O resultado da perícia sobre a morte da bebê de 10 meses, ocorrida na última segunda-feira (13), em Fortaleza, descartou a hipótese de violência sexual, contrariando a informação divulgada inicialmente pela Secretaria da Segurança Pública e Defesa Social do Ceará (SSPDS).
O laudo da Perícia Forense do Estado do Ceará (Pefoce), divulgado nesta sexta-feira (17), apontou que a criança morreu por asfixia. A conclusão reforça a versão apresentada pela defesa de um dos dois homens presos em flagrante pelo caso.

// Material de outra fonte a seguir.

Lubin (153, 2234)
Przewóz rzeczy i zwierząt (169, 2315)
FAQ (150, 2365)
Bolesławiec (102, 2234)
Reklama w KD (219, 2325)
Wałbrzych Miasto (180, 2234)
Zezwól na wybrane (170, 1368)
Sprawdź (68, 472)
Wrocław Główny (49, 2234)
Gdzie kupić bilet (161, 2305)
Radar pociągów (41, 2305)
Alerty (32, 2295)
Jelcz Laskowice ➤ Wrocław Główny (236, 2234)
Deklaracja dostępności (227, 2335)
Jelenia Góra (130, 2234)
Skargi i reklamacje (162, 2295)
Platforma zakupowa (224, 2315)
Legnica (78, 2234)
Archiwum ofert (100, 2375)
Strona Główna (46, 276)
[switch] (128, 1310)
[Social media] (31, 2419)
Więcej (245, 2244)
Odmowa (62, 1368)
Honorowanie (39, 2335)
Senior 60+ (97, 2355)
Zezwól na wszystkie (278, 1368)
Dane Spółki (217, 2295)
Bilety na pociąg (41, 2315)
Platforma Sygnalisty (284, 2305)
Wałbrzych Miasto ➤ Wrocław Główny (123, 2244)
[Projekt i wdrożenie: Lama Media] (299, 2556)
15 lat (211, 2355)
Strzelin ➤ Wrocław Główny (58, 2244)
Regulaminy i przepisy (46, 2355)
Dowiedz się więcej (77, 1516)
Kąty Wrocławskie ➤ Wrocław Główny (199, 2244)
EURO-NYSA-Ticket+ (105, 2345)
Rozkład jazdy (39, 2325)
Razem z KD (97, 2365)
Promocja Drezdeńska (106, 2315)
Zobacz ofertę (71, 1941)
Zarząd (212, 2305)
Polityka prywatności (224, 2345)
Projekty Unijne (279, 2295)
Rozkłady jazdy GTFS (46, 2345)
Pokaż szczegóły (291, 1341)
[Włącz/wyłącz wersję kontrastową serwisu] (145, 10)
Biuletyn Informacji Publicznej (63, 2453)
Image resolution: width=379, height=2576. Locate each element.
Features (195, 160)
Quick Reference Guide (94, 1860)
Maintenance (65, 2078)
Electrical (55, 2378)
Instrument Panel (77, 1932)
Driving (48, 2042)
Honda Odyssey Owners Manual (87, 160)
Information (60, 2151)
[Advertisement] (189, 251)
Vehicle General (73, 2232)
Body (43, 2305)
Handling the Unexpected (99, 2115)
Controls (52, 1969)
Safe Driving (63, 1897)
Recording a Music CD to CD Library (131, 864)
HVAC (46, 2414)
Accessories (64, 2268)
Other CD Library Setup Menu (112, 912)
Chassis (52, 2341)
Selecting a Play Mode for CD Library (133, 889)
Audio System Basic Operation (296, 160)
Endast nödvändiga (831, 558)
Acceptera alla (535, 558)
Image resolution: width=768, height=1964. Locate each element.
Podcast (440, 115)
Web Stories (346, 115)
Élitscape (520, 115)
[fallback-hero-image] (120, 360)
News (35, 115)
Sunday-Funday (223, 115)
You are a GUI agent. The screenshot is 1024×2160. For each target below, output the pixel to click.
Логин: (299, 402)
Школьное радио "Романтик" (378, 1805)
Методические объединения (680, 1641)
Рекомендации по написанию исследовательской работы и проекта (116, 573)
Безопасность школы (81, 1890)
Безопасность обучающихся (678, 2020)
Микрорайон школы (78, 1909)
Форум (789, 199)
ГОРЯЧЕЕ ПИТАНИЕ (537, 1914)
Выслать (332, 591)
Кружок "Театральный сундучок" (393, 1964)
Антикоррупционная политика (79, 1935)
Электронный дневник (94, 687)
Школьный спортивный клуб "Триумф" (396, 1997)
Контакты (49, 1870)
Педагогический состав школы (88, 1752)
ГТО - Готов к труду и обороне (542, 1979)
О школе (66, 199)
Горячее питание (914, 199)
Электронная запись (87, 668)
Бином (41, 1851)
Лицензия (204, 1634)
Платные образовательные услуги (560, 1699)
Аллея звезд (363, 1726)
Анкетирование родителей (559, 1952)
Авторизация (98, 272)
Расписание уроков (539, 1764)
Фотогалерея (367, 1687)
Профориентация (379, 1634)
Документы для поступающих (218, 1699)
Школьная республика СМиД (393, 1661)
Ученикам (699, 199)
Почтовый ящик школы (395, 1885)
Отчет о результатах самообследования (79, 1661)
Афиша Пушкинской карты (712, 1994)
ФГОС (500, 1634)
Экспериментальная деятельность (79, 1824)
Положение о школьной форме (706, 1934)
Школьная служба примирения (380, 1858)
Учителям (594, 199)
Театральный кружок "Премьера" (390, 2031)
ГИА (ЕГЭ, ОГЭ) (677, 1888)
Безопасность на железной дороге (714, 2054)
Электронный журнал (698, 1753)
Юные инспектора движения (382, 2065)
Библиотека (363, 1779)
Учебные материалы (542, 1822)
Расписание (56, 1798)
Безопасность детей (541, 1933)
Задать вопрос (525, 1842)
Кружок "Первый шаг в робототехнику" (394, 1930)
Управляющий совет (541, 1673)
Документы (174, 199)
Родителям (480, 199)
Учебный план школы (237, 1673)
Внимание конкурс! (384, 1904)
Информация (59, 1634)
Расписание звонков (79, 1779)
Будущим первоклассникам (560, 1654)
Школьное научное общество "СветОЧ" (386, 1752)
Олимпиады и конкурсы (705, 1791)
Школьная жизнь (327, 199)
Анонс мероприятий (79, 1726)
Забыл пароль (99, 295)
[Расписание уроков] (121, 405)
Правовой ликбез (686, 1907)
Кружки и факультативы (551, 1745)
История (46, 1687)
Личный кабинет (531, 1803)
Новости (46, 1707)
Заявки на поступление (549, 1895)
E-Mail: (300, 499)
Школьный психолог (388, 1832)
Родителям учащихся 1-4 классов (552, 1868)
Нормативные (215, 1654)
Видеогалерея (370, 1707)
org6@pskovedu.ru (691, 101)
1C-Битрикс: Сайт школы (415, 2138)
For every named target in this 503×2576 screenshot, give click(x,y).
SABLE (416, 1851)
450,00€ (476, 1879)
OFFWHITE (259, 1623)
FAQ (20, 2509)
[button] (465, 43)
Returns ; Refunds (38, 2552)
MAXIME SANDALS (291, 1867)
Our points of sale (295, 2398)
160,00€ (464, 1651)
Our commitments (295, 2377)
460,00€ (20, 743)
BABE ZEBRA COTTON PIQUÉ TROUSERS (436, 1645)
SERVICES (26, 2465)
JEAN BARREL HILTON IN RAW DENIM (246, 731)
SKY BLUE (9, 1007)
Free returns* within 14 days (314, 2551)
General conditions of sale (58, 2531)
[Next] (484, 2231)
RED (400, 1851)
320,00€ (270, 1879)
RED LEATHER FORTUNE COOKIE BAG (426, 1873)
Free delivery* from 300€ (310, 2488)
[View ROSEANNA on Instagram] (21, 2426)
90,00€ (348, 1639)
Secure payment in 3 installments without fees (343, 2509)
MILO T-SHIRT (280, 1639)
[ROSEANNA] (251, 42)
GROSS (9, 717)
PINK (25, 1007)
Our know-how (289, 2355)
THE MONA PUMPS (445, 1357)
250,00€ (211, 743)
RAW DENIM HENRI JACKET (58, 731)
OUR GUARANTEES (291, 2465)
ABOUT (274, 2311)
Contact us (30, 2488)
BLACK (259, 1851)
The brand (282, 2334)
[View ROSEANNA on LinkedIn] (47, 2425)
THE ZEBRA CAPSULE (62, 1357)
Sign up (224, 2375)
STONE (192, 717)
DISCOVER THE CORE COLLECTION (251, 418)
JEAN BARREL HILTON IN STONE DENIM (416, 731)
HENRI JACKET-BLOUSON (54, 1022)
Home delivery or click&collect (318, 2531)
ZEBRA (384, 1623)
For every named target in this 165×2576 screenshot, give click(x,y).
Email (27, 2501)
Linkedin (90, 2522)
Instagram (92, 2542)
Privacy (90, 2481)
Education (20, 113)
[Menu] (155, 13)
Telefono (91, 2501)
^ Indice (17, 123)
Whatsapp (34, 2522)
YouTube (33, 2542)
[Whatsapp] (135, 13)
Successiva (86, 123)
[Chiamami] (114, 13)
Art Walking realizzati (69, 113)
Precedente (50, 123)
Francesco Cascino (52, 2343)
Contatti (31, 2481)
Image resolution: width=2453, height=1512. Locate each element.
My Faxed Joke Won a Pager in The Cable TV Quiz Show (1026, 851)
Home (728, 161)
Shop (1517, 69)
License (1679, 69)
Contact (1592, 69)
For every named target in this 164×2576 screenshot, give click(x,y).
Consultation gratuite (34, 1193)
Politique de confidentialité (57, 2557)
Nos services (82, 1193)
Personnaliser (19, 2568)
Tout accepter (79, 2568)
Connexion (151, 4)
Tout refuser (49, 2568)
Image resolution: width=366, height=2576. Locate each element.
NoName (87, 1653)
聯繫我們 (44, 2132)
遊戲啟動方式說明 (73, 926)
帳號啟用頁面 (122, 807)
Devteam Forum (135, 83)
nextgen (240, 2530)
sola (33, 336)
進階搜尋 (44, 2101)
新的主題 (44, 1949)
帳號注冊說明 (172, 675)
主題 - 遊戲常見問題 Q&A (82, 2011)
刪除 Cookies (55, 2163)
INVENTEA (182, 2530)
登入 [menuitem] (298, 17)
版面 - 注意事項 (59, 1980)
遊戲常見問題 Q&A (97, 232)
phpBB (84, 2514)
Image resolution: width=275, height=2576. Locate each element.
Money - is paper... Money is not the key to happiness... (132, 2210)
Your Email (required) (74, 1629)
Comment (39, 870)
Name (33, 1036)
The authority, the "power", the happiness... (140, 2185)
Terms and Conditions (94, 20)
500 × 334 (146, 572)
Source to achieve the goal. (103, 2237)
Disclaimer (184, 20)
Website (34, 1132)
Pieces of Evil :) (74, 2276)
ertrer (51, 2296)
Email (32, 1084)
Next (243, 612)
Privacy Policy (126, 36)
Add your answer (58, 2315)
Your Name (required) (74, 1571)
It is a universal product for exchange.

Em nota, a SSPDS informou que exames laboratoriais não identificaram álcool ou drogas nas amostras de sangue da vítima. Além disso, as análises não encontraram vestígios de sêmen nem material genético dos dois suspeitos no corpo da criança. O exame sexológico também concluiu que não houve qualquer indício de violência sexual.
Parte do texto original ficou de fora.